Parole Board Criticized For Releasing Some Offenders
Republican lawmakers, local prosecutors, and victim’s families are pushing back on the Virginia Parole Board’s decision to release some offenders during the pandemic.
“This is the parole board that has seemingly taken the entire month of March to release some of the worst of the worst in the state’s prisons,” Sen. Mark Obenshain (R-Harrisonburg) said.
Obenshain and others have accused the board of releasing prisoners without properly notifying victims or local prosecutors, which is required by state law.
“I don’t share the governor’s confidence that the parole board knows what it’s doing,” Obenshain said.
Obenshain joined a handful of Republican leaders in sending a letter to Gov. Ralph Northam over the weekend, asking him to halt the release of Vincent Martin, an inmate who is serving life in prison for killing a Richmond Police officer Michael Connors in 1979.
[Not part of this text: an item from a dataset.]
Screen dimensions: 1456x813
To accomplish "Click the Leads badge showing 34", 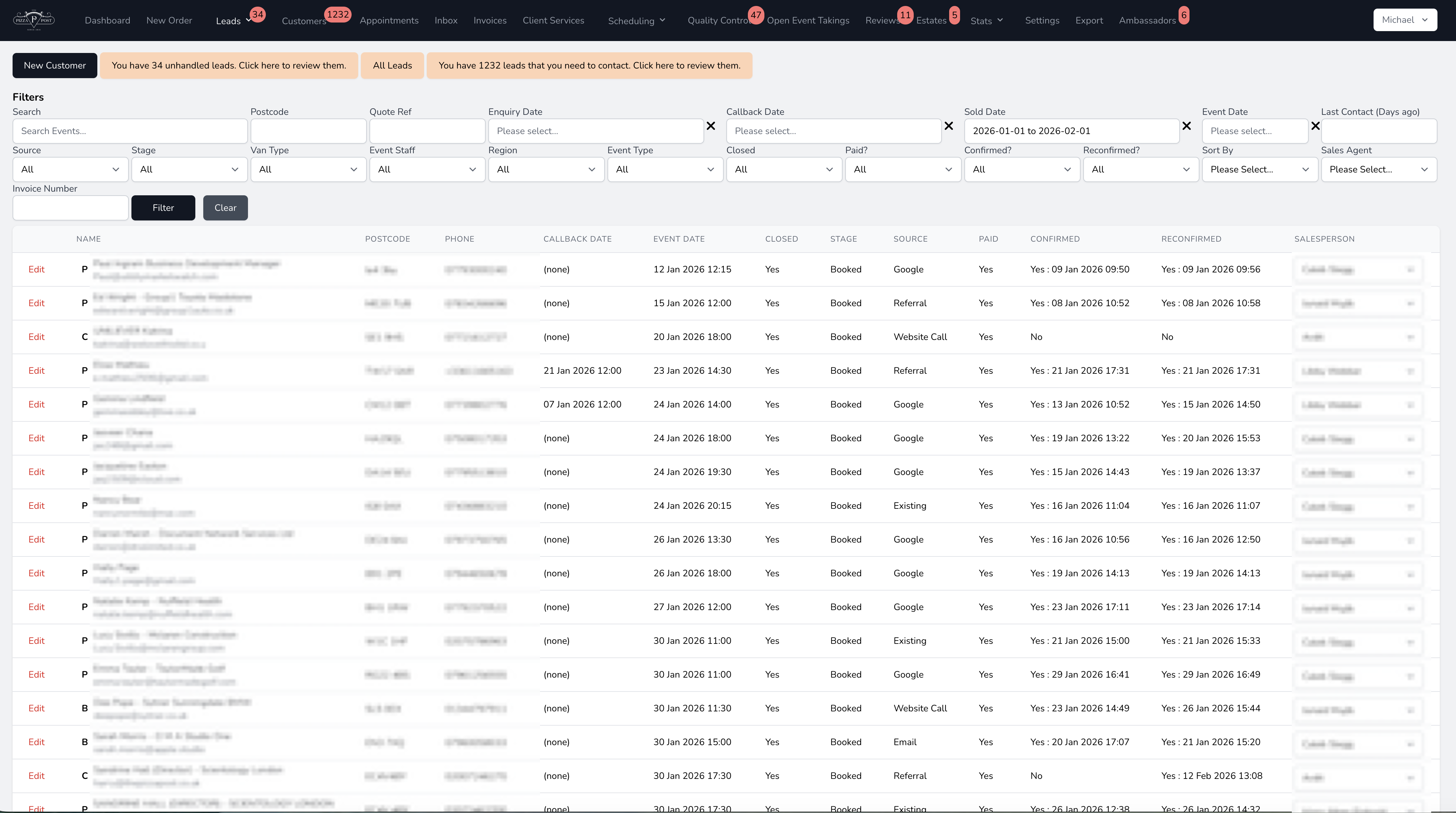I will point(257,14).
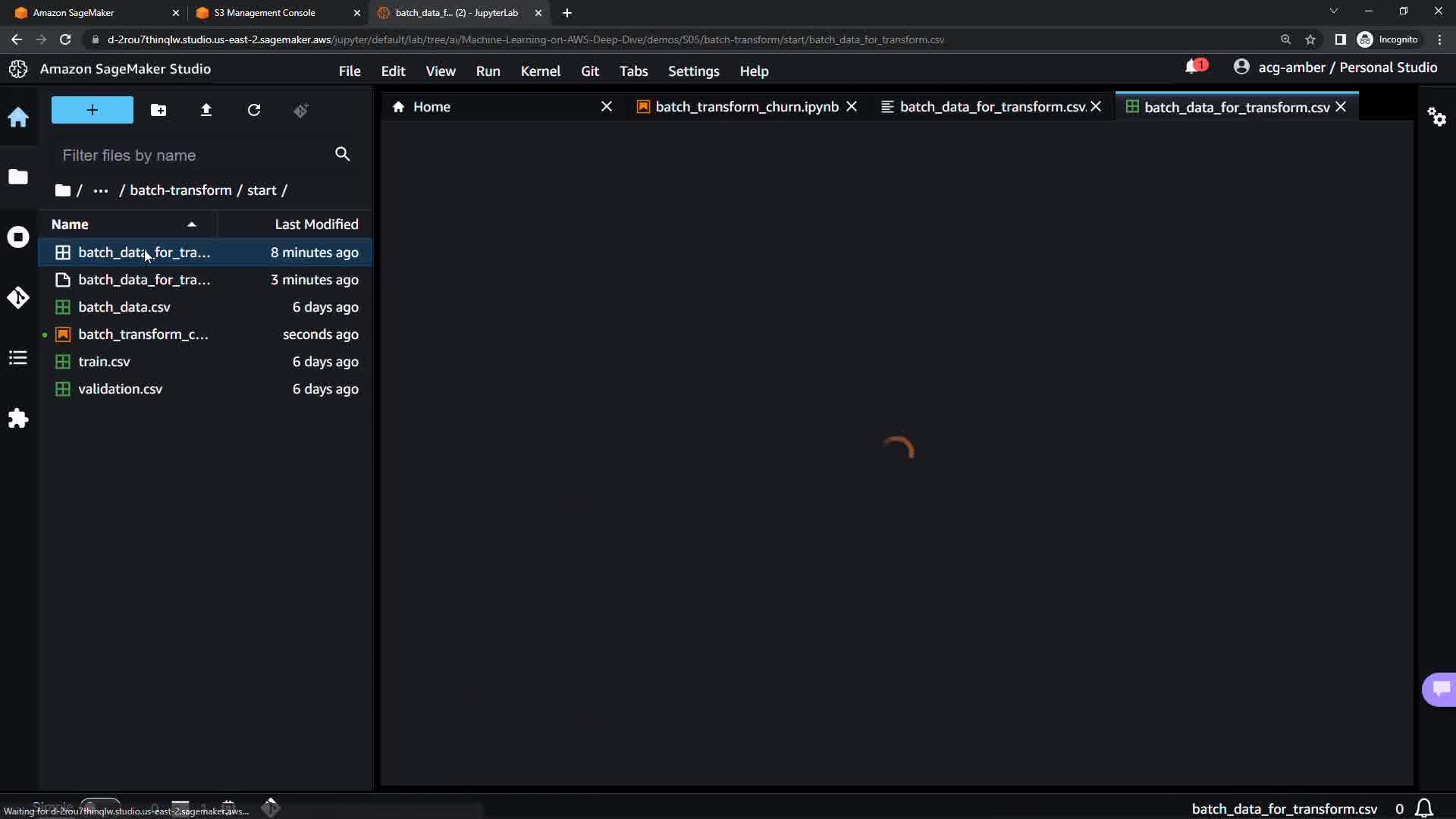
Task: Click batch-transform in the breadcrumb path
Action: (x=180, y=190)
Martin’s release has since been put on hold as the Office of the State Inspector General investigates how the parole board handled that case.
This comes after weeks of outcry from the law enforcement community, including Roanoke County Police Chief Howard Hall. Hall is also the president of the Virginia Association of Chiefs of Police.
“This offender, Mr. Martin, should never see beyond prison walls again,” Hall said. “But here we are 40 years later, the parole board offering consideration to someone who committed this kind of crime.”
The parole board granted Martin parole back in April, noting that he exhibited good behavior over the years and became a leader in the corrections community.
The Associated Press reports that Connors’ family was notified Monday that Martin would not be released as scheduled.
Tonya Chapman, who became the new chair of the parole board last month, said in a press release that the board put a 30-day hold on Martin’s release pending the conclusion of the OSIG investigation.
“The Board remains confident in its decision to grant parole to Mr. Martin and looks forward to the conclusion of this administrative investigation,” she said.
Virginia’s Secretary of Public Safety and Homeland Security Brian Moran responded to the Parole Board’s decision to postpone Martin’s release in light of the concerns and investigation during a press briefing Monday with the governor.
“This will allow the removal of the cloud that has formed over this parole decision,” Moran said.
Moran added that the parole board reviewed about three times as many cases in March as they normally would in response to the COVID-19 pandemic. He said they rejected more than 80% of the cases they reviewed.